Some schools across the state chose not to let children go outside during recess because of the poor air quality on Wednesday.

“If it gets into red then we keep everybody inside because we just know it’s not good air for anybody,” said Carolyn Bona, the principal of Mountain Point Elementary in Bluffdale.

According to the Environmental Protection Agency, three out of the top five cities with the highest Air Quality Index (AQI) in the United States were in Utah at various points throughout the day: Salt Lake City, Tooele, and Provo.

Salt Lake City reached an AQI above 150, which is considered “unhealthy.”

Tooele and Provo reached AQI levels in the 101 to 150 range, which is considered “unhealthy for sensitive groups.”

Levels of particulate matter (PM2.5) in Salt Lake City reached levels almost 9x higher than Los Angeles.

Dr.
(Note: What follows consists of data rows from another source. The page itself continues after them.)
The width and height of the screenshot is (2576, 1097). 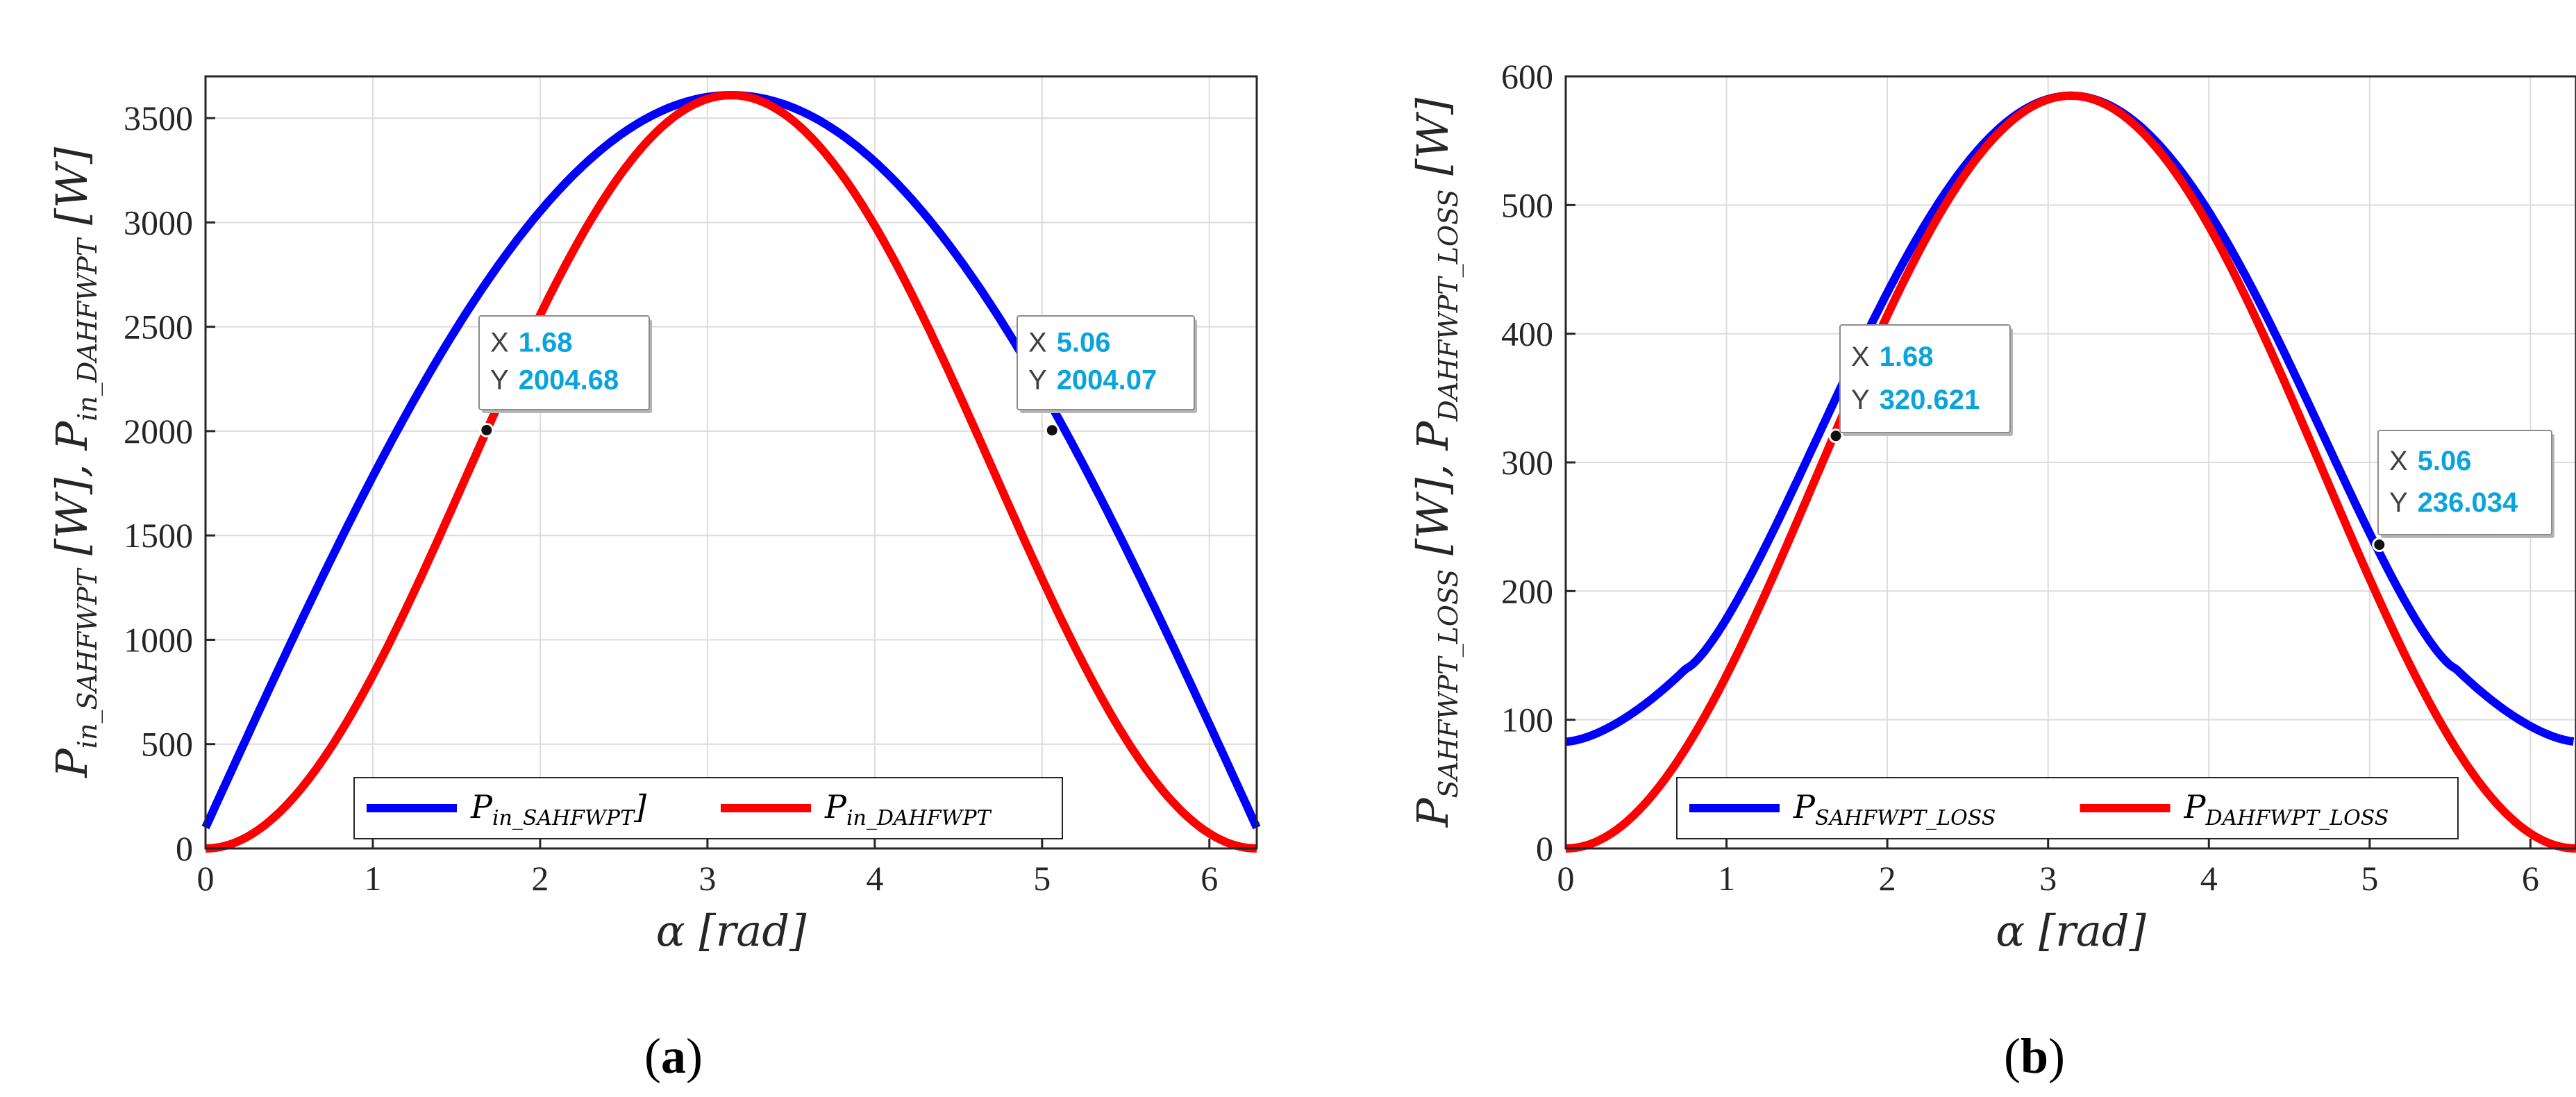 What do you see at coordinates (2012, 1056) in the screenshot?
I see `panel-caption-open: (` at bounding box center [2012, 1056]. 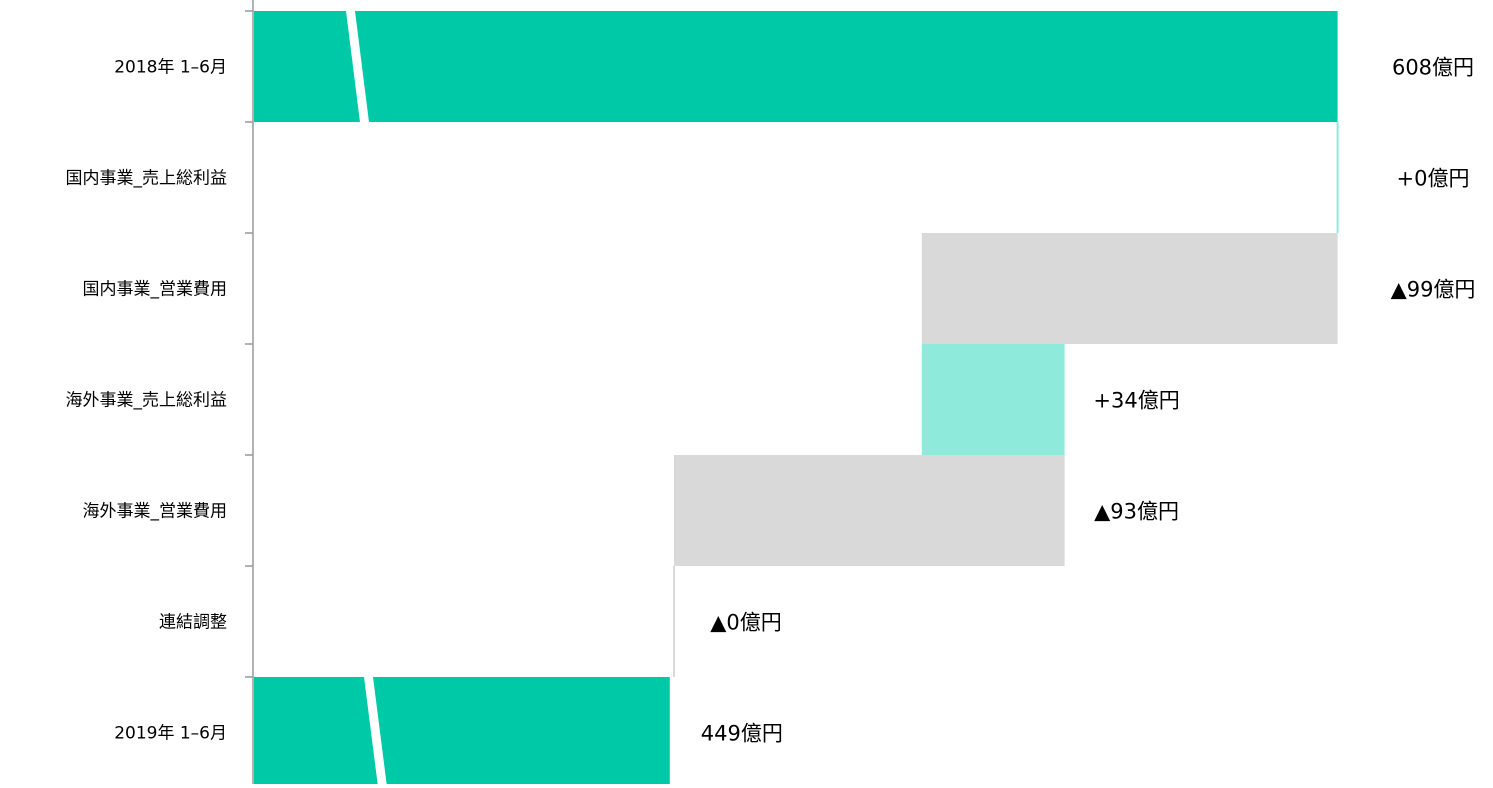 What do you see at coordinates (746, 623) in the screenshot?
I see `value-label-5: ▲0億円` at bounding box center [746, 623]. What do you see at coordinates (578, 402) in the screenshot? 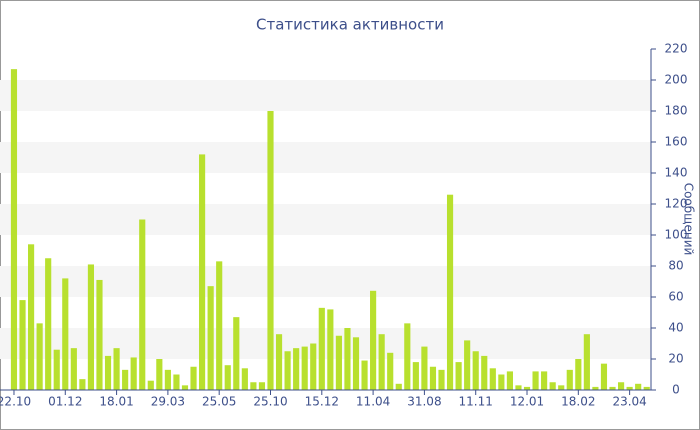
I see `x-tick-label: 18.02` at bounding box center [578, 402].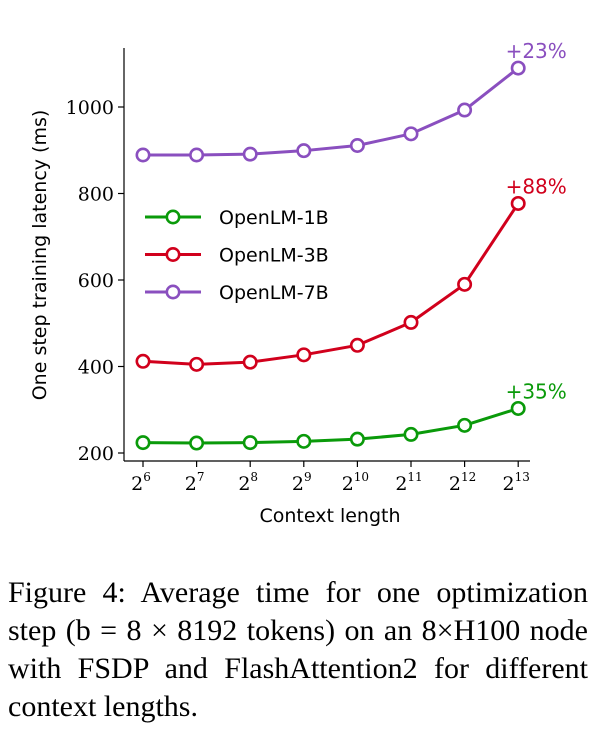 The height and width of the screenshot is (746, 594). What do you see at coordinates (274, 218) in the screenshot?
I see `legend-label: OpenLM-1B` at bounding box center [274, 218].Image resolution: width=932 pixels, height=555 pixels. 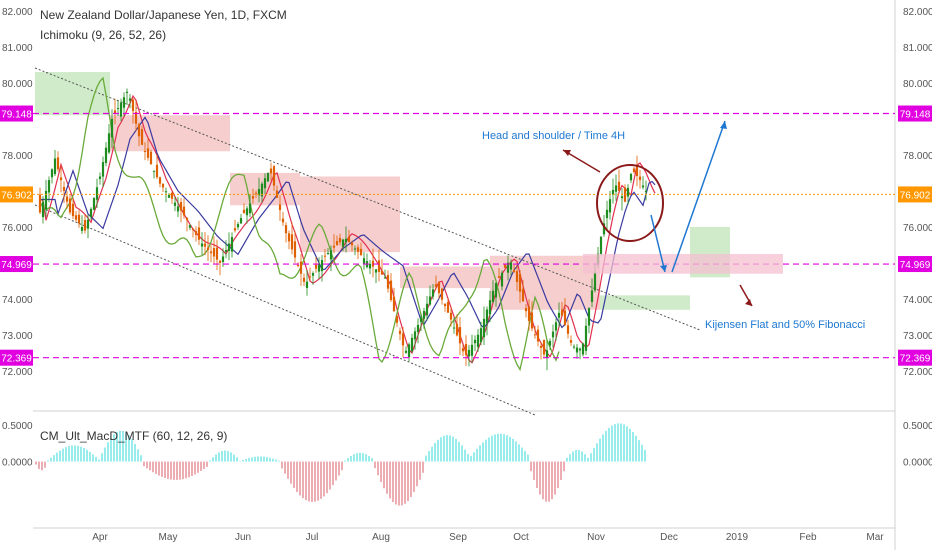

Denitza Blagev, a pulmonologist who works at Intermountain Medical Center, said parents should be especially concerned for children under the age of five whenever air quality becomes worse.

“Kids who grow up in air pollution are much more likely to develop asthma,” Blagev said.

Tom Sobieski, the owner of consignment store iconoCLAD in Salt Lake City, said his business is doing everything it can do help people keep their lungs safe.

“This time of year we have the unfortunate pleasure of selling pollution masks,” Sobieski said. “I get nauseous, headaches that just don’t go away.”

Doctors recommend, if you have to go outside, some masks can help filter out harmful particulate matter in the air.

“Nothing makes me more sad this time of year than seeing an older person walking around with just a surgical mask,” Sobieski said. “We’re known for our alcohol laws and the pollution… We are not invincible to it, and it’s disgusting.”

“The simple surgical masks don’t really do very much any of us,” Blagev agreed.

Blagev recommended, if you do buy a mask, look for a rating that says “N95” or above on its label, meaning it filters out 95 percent of very small test particles.